# PC Financial website down/URL change?



## the-royal-mail (Dec 11, 2009)

Is it just me or is PC Financial's website down? I have been trying to access it via my bookmarks since yesterday afternoon and the site is completely offline. I am using Firefox and all of my other websites load perfectly. Heck, I even launched IE to test and it doesn't load in that browser either.

http://www.pcfinancial.ca/

A google search yielded no recent problems of this nature being discussed on the forums. Also, when you search for "pc financial" the site above is first on the list but I also found this link which seems to work but is much slower.

https://www.txn.banking.pcfinancial.ca/a/authentication/preSignOn.ams

So I guess the issue is that they have switched URLs. Seems odd they would switch from such an intuitive URL to that ugly long one.


----------



## lost_investor (Feb 13, 2011)

It looks like a configuration error on their part. http://pcfinancial.ca/ works fine (with the www prefix it doesn't)

The link you have to txn.banking.pcfinancial is the correct site. You get redirected to there when you go to the sign in page.


----------



## Potato (Apr 3, 2009)

I've been having issues with the main page of PCF for months now. Sometimes it won't load, more often I get stuck in a loop where the popup asks me for my province, then I click on online banking, and the popup appears again asking me for my province. So I've had to use the direct link you posted there for a while (and can confirm that it has been the direct link for years -- it's not a switch).

Anyway, just checked and the provincial selection pop-up is gone and the main page is working for me (both with and without the prefix), so maybe it was a temporary outage while they fixed the pop-up bug!


----------



## HaroldCrump (Jun 10, 2009)

It's working for me at this time:
http://www.pcfinancial.ca/

Maybe it was a temporary technical issue on their site.


----------



## Jungle (Feb 17, 2010)

Works for me, but I must let it load up. Do not press anything else. (this will screw it up) Then it will prompt you which province you are from. Then you can sign in.


----------



## andrewf (Mar 1, 2010)

Worked flawlessly last night when I set up my credit card payment. No response time issues at all.


----------



## Cents (Apr 3, 2011)

I am trying http://www.pcfinancial.ca/ and I get the province prompt screen again (as the poster said this problem has been going on for a long time). I select BC and it just keeps re-prompting me. Thought this was a problem using firefox and no script addon (although I have clicked on allow PC financial). Damned irritating as I have been having to use a different machine to access the website up to now. I changed to the url without the www and its working okay now.
Reason I thought it was some kind of FF bug was that when I try and read the futureshop monthly flyers by clicking on the link nothing shows up on the page (despite allowing access to the scripts).


----------



## the-royal-mail (Dec 11, 2009)

Yes I've had some issues with the proper link most of the day. I got what I needed done earlier this morning by using the long ugly link, but it's surprising that a bank would allow such a simple issue go on for so long.


----------



## v_tofu (Apr 16, 2009)

I've been with PC for a long time. Practically when the first started.
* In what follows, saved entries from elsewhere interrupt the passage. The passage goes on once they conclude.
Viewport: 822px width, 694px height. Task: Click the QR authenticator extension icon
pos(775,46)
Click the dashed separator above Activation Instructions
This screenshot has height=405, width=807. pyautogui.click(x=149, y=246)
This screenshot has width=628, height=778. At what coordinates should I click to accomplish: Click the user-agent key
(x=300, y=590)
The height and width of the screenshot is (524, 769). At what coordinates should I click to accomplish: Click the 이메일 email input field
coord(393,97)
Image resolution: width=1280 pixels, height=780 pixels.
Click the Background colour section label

However, I do'nt think i'll be using them for very mcuh for anything anymore. issues with their website, gettgin me to change my password all the time, cheques taking forever to clear, are just a few things that have gotten to me.

Don' get me wrong, it was a great free banking account, but sometimes it just istn' worth it.


----------



## crazyjackcsa (Aug 8, 2010)

v_tofu said:


> I've been with PC for a long time. Practically when the first started.
> 
> However, I do'nt think i'll be using them for very mcuh for anything anymore. issues with their website, gettgin me to change my password all the time, cheques taking forever to clear, are just a few things that have gotten to me.
> 
> Don' get me wrong, it was a great free banking account, but sometimes it just istn' worth it.



I did have issues with the new front page until I upgraded to Windows 7. Since then I've had no problems. I don't know why you've had to change your password so much, mine has been the same since the beginning. Cheques clear in good time for me as well. The only real issue is getting certified funds. Which is still pretty easy, but takes a few days.

I'm more frustrated with their cruddy interest rates. They used to be really good with a flat rate. Now there are tiers, and bonuses and a lot of assorted crap.


----------



## MikeT (Feb 16, 2010)

Mint can no longer update pc financial.

First Questrade and now pcfinancial. Mint has gone from being awesome to being completely useless in a few short months.


----------



## jamiedj99 (May 1, 2011)

i find this url lets me login to the Credit card https://online.pcmastercard.ca/PCB_Consumer/Login.do


----------



## v_tofu (Apr 16, 2009)

crazyjackcsa said:


> I did have issues with the new front page until I upgraded to Windows 7. Since then I've had no problems. I don't know why you've had to change your password so much, mine has been the same since the beginning. Cheques clear in good time for me as well. The only real issue is getting certified funds. Which is still pretty easy, but takes a few days.
> 
> I'm more frustrated with their cruddy interest rates. They used to be really good with a flat rate. Now there are tiers, and bonuses and a lot of assorted crap.


I had issues with cheques that were over $1000. Granted those don't come all the time, but sometimes transferring funds to pay other bills becomes a pain. this of course resulted in over drafts, more time on the phone with CSR etc etc.

Sorry, the password changing was actually PC Mastercard, but still the same thing i suppose.


----------



## Jungle (Feb 17, 2010)

Apparently there is a browser issue with IE or firefox; PC Financial is aware. I use Safari on a Mac and _never_, _ever_ had a problem.


----------



## FrugalTrader (Oct 13, 2008)

Anyone having trouble logging into PC Financial online banking?


----------



## FrugalTrader (Oct 13, 2008)

Strange, as Jungle mentioned, seems to work with Chrome.

edit: appears that the latest version of firefox does the trick.


----------



## HaroldCrump (Jun 10, 2009)

It's working on IE....always has, since the start of this thread.
I check my account almost every other day.

Forget about all these rogue browsers, guys, and just stick with the true, good ol' fashioned Windows IE


----------